### Source text
^^^^^^^^

I have a difficult time doing this. I write “birth” easily, but my hand shakes when I write “death” at the top of the page. I ask myself, “Do I put the line to represent my chronological age, assuming I might die at a predicted age of, say, 90? Or do I place the line close to death, far from experience of nearly dying once, it seems death could happen unexpectedly, unpredictably, at any moment? Where am I truly in relation to birth and to death?
One student puts her horizontal line in the middle of the vertical line. She says that after entering older age, she has experienced time differently, and she feels now “in the middle” of her life. Others place their horizontal line in an assumed chronological position. Doing this brings surprise to some of us, for how much closer to death we are than some of us had thought…
Michael describes himself when he was young. He says that he was angry and anxious at times. Sometimes, he thinks, now that he practices, “Now I’m calmer and more open.” We have a tendency at times when we see ourselves as yoga practitioners, to see the anger and anxiety of our youth as gone. Somehow we think practice makes us “more spiritual”. We often get into the trap of thinking that we are therefore free of uncomfortable emotions.

^^^^^^^^

### Entries provided

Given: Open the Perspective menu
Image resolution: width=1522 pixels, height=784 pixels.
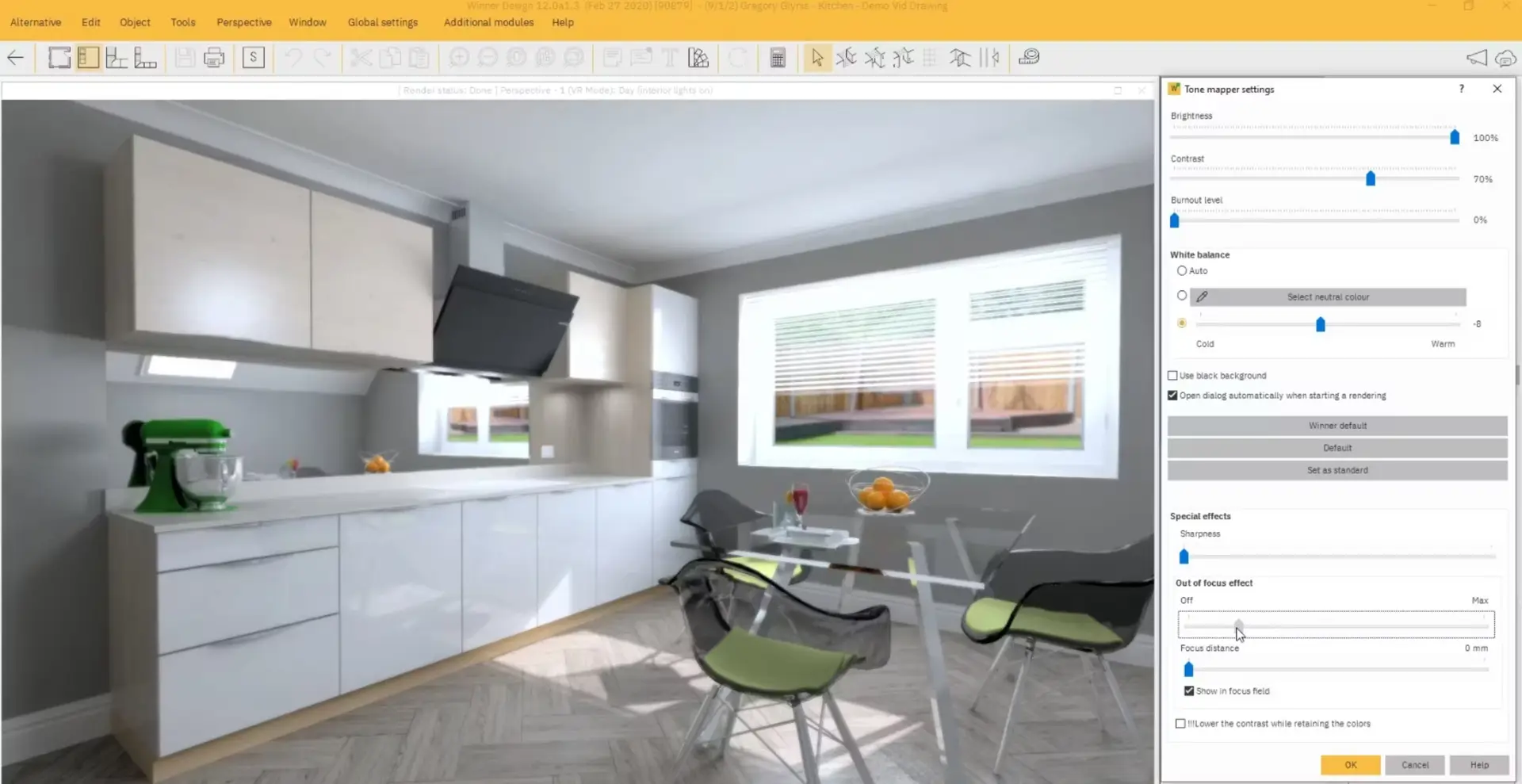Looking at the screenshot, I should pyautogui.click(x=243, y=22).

^^^^^^^^

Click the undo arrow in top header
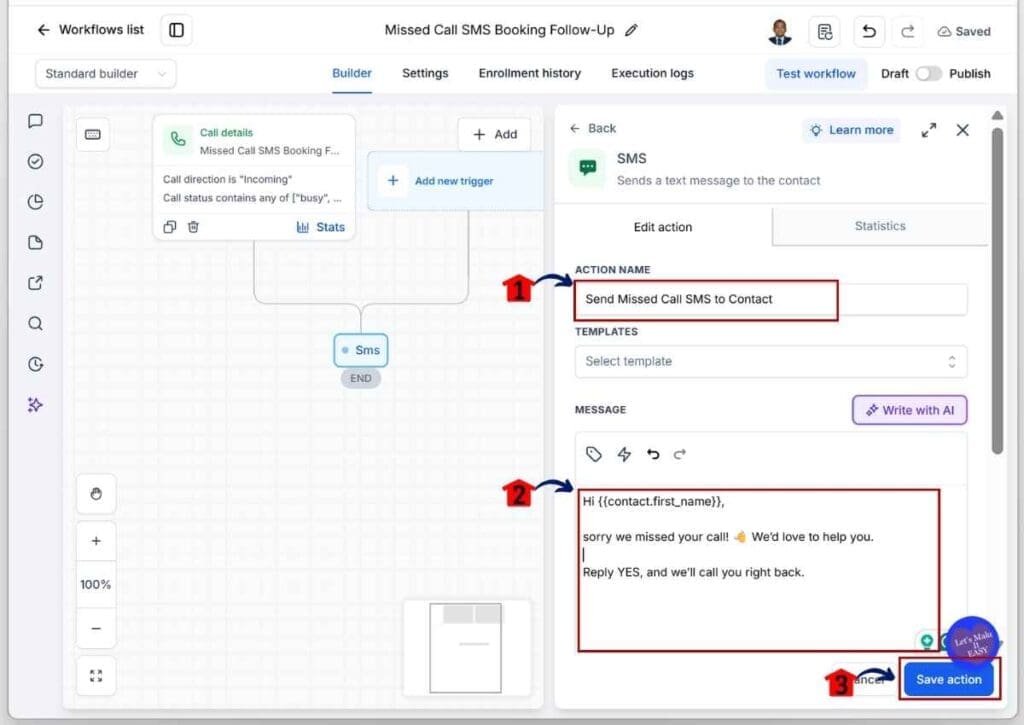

^^^^^^^^

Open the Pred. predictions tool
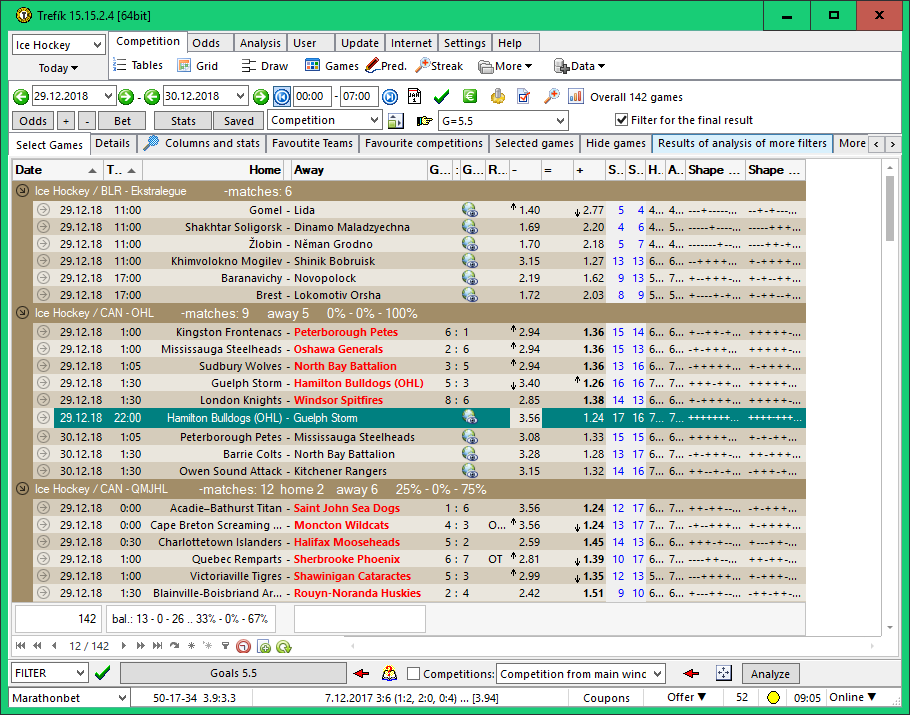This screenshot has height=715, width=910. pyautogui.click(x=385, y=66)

^^^^^^^^

### Actions to take
1) In the source text, where does one student place her horizontal line?
2) Write out the part of the source text between "I have a difficult" and "and to death?", inclusive.
3) List every word or phrase Michael uses to describe himself, when young and now, in the source text.

### Outputs in order
1) In the middle of the vertical line.

2)
I have a difficult time doing this. I write “birth” easily, but my hand shakes when I write “death” at the top of the page. I ask myself, “Do I put the line to represent my chronological age, assuming I might die at a predicted age of, say, 90? Or do I place the line close to death, far from experience of nearly dying once, it seems death could happen unexpectedly, unpredictably, at any moment? Where am I truly in relation to birth and to death?

3) angry, anxious, calmer, more open